By utilizing a centralized system similar to online, opt-in newsletters, the Postal Service could help businesses provide targeted mailings to customers, and reduce the need for inefficient shotgun mailings, thereby making the entire postal industry more efficient. Specifically, the Postal Service could develop a Web site, and perhaps print material, where postal customers could opt-in to mailing lists. (This could also be done by a private company in association with the Postal Service.) The Web site would contain thousands of categories. A few examples include Border Terrier (a breed of dogs), HALO (the computer game) and Scion (Toyota's trendy new car). Do you see where this is going? Imagine that you have a keen interest in Star Wars, and you want all the information you can receive about Star Wars. You could go to the Postal Service's opt-in mailing list site and enter your address information for the Star Wars category. Businesses that offer Star Wars merchandise and info could buy this mailing list from the Postal Service and send highly targeted material to everyone on the list, including you. The opt-in Web site could be promoted a number of ways, including integration with the Postal Service's online Change of Address site. (Perhaps the mailing could be accomplished as described above with the Postal Adwords idea? A business could pay for the mailing list and design the mailing piece online!)

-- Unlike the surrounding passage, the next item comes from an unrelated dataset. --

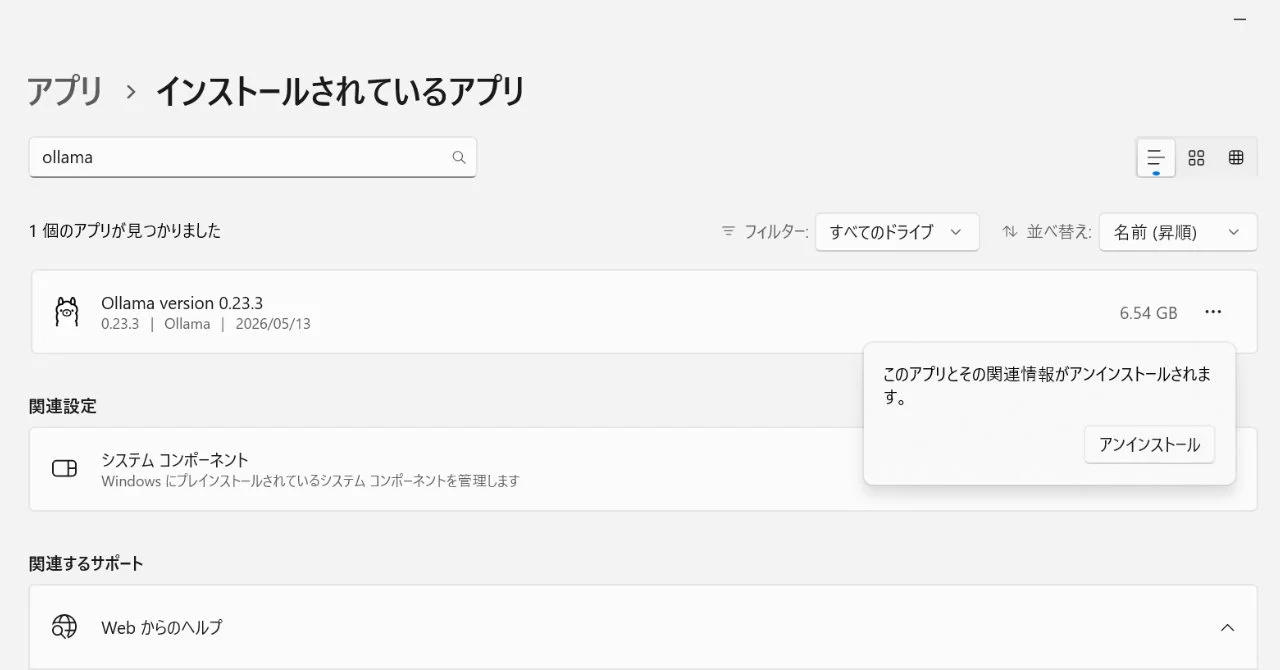The width and height of the screenshot is (1280, 670).
Task: Open the 名前 (昇順) sort dropdown
Action: coord(1178,231)
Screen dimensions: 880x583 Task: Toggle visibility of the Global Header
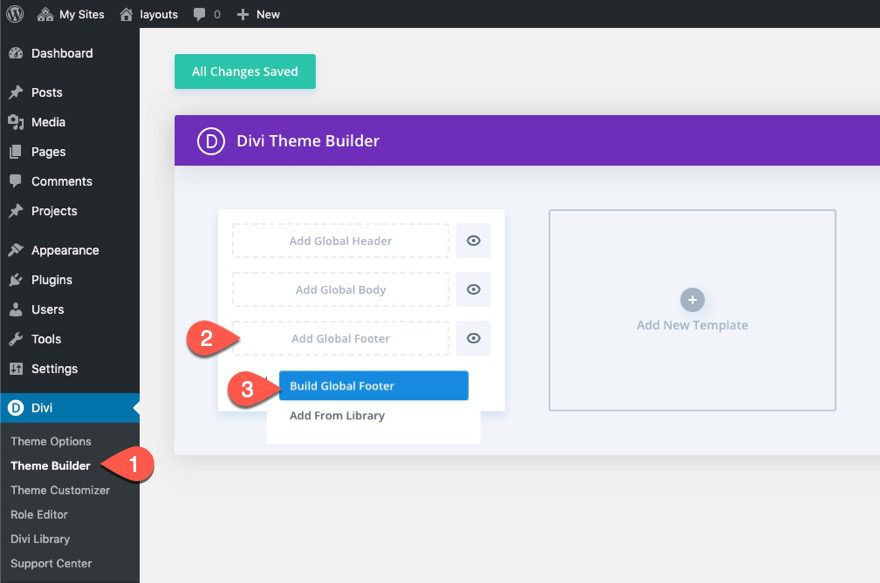pos(473,240)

But that's thinking small, something that Google and other Internet giants don't do very often. Google, Amazon.com, and Alexa are just a few of many sites that have developed features to be used at many other sites. Google, for example, offers free search boxes, targeted ads and more for other Web sites. Amazon.com has an affiliate program where Webmasters can post Amazon ads on their sites and get paid when users click on the ad and purchase products and services at Amazon. Alexa offers a traffic ranking tool used by many Web sites. Similarly, the Postal Service could offer a piece of code for Web sites that would display a form field box so that Internet users could sign up for specific mailing list categories. For example, a Web site about Border Terriers could include a small USPS sign up box for the Border Terrier mailing list. Webmasters are always looking for new, interactive features to offer their users. Before you know it, there would be USPS opt-in boxes all over the Internet!

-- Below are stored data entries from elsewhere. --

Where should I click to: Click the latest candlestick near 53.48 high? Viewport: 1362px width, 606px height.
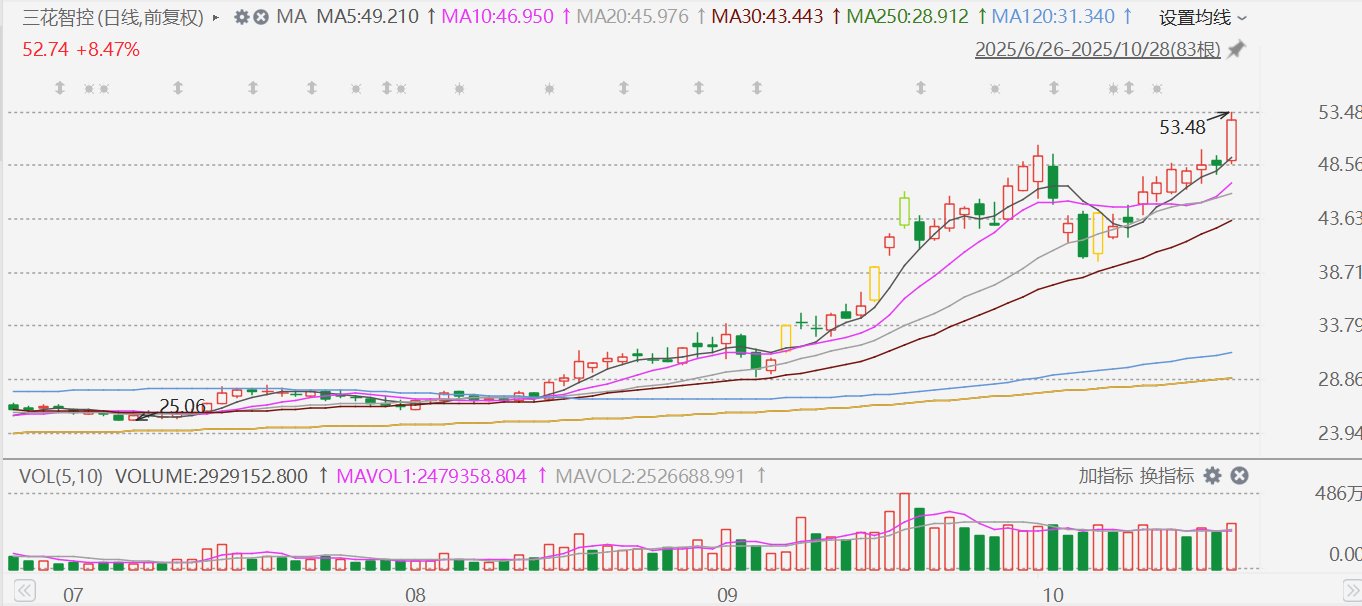[x=1232, y=140]
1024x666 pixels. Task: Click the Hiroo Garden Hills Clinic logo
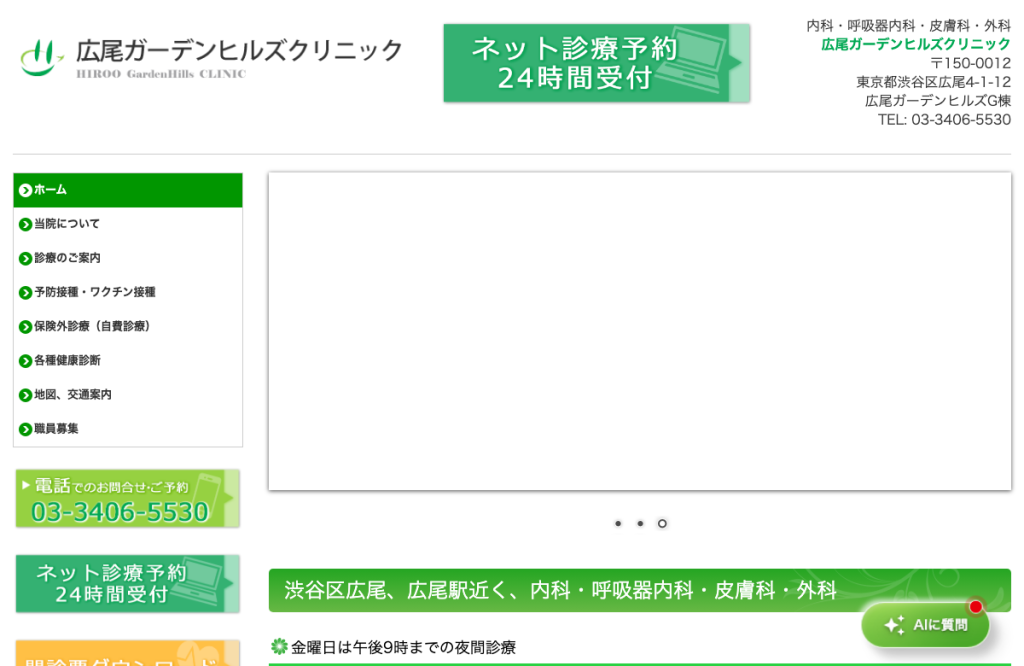tap(211, 58)
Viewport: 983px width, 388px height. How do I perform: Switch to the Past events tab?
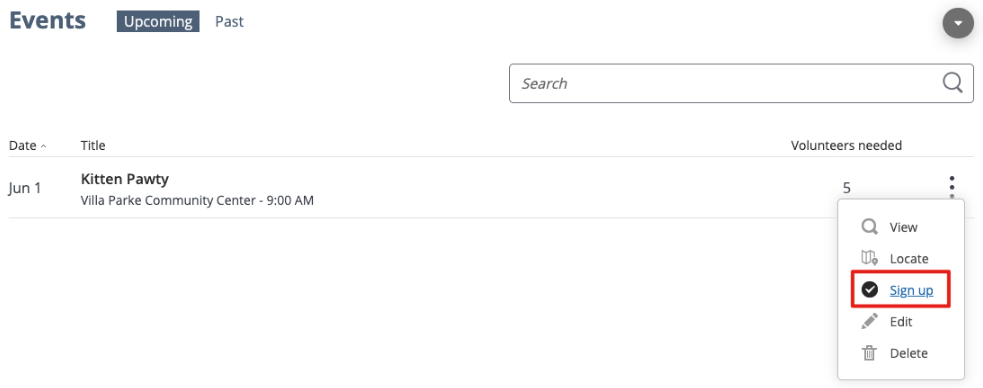[x=229, y=21]
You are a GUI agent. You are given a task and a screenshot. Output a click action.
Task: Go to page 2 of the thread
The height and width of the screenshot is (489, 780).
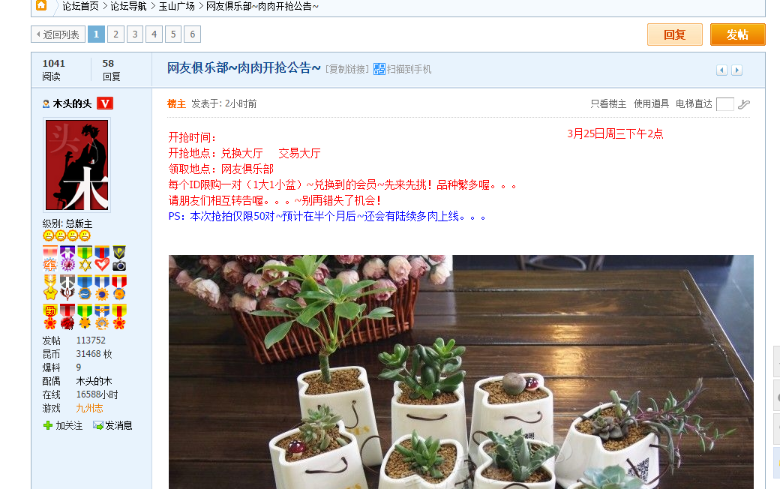click(x=116, y=34)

As the Internet gained prominence in the late 20th century there were many who predicted that the Net would eventually be the downfall of the Postal Service. Though the Internet and other electronic mediums are siphoning off some of the Postal Service's business, there is already ample evidence that the Net and the Postal Service can compliment each other in many ways (Internet orders shipped via the Postal Service, for example.) There are certainly many other ways other than the examples provided above. One only has to "think outside the box" for more ideas!